YOUR GOAL.
In the entries below, find each line bearing the string "Given" and copy it.

RECORDS FOR THIS EXERCISE.
────────────────────
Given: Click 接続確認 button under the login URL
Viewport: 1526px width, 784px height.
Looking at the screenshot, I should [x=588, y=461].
────────────────────
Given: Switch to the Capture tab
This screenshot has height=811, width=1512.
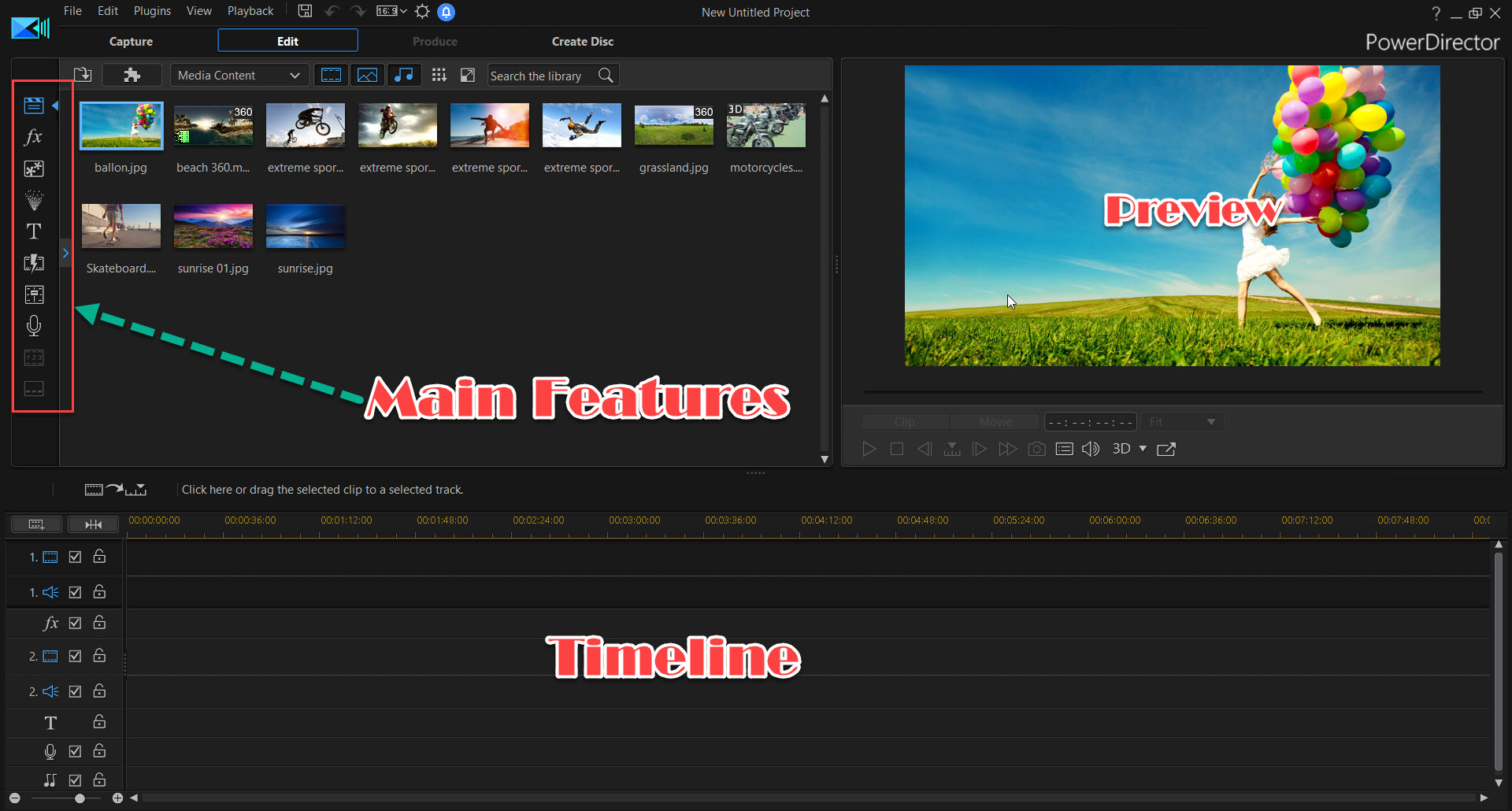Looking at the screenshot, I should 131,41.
────────────────────
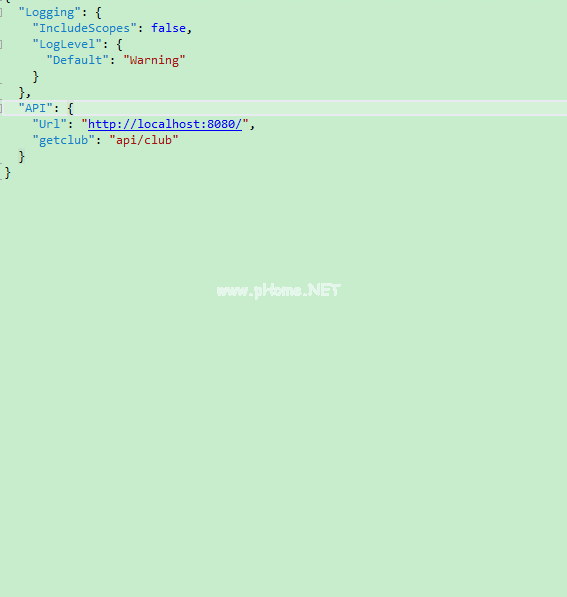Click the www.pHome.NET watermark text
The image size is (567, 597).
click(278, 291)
────────────────────
RESPONSE FOR THIS EXERCISE.
Given: Click 接続確認 button under the login URL
Given: Switch to the Capture tab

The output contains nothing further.